The project, being undertaken in collaboration with UNICEF, entails designing and developing scalable and ‘open source’ product / service / systemic solutions to reduce under-five child mortality in the developing world (especially sub-Saharan Africa).
During the 9 month journey, the team explored the problem space by researching, need-finding and extensive prototyping including and during a field trip to Ibadan, Nigeria. The design direction evolved from an initial focus on sanitation and specific diseases to that on identifying and addressing the gaps in the healthcare information life-cycle, increasing the reach of the healthcare system in the target context and on improving diagnostics in the field.
Some of the early exploratory prototypes included – ‘RadioMama’ – a radio-like device and service aimed at improving the information dissemination and communication between mothers and the health system; Baby Book – an information recording and sharing tool to improve communication between mothers and healthcare workers; D-Slide: A simple, step-by-step diagnostic tool for different health scenarios; and a ‘Health Mapping System‘ (explained in the video below) aimed at contextualizing health-indicators on different visual surfaces (e.g. geographical / maps) to yield timely, actionable insights for different scenarios (e.g. better planning the outreach activities of health-workers in a locality, detecting epidemics early etc.)
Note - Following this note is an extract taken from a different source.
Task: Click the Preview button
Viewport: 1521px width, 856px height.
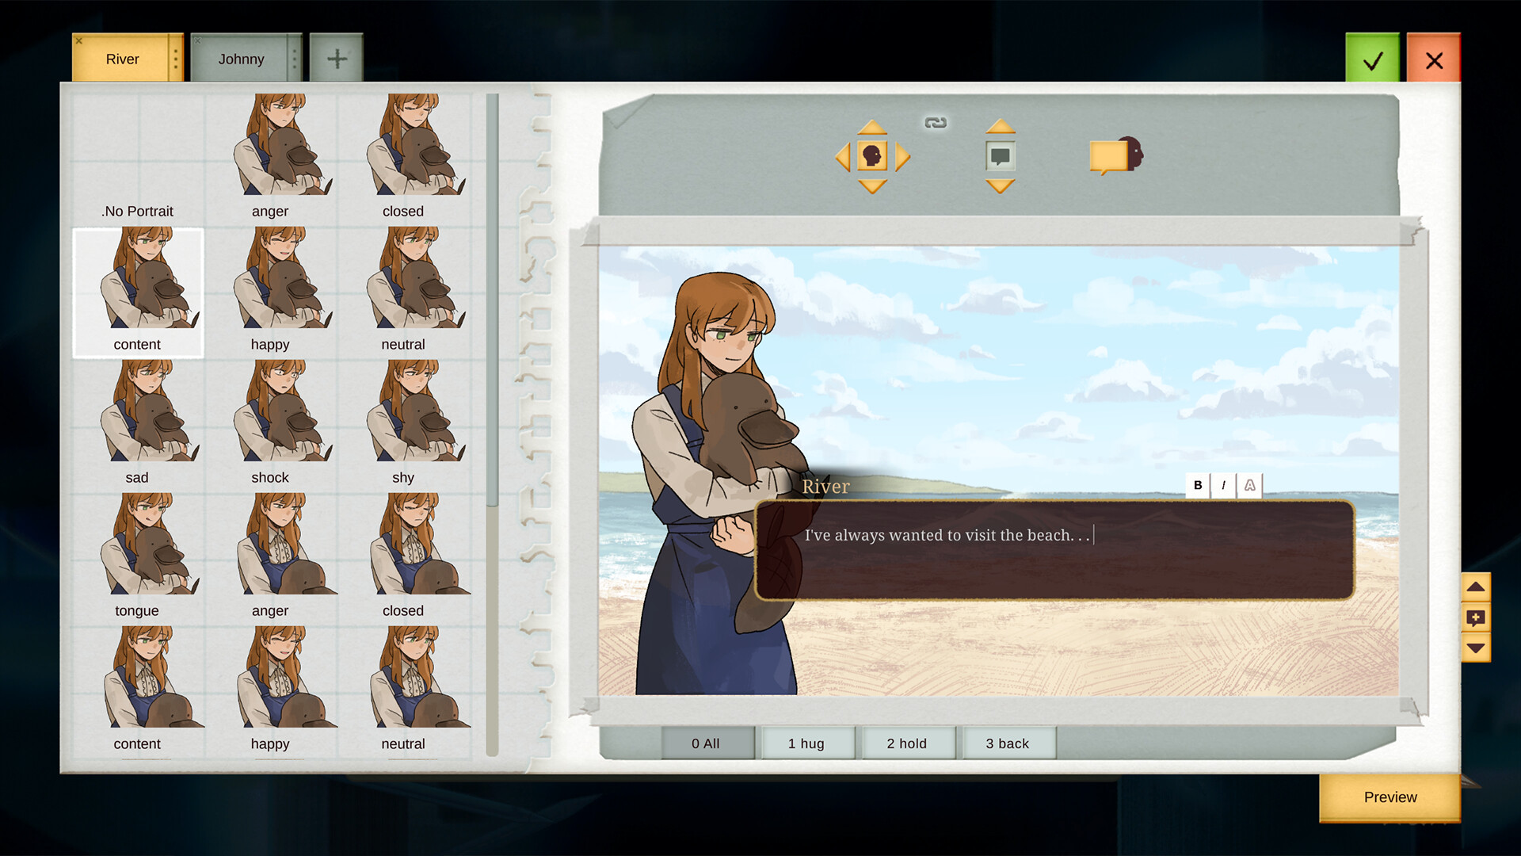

Eventually, the team decided to focus on bringing the health system closer to the communities. The most tangible design outcome was a ‘clinic-in-a-backpack’ called CareSquare, designed to be carried by the community health workers to provide immunizations and basic health services on the go. The product, however, was only a facade with the real goal being increasing the interaction between communities and the health system.
Team: An interdisciplinary team consisting of eight ME310 students from Aalto University, Finland and Stanford University, USA.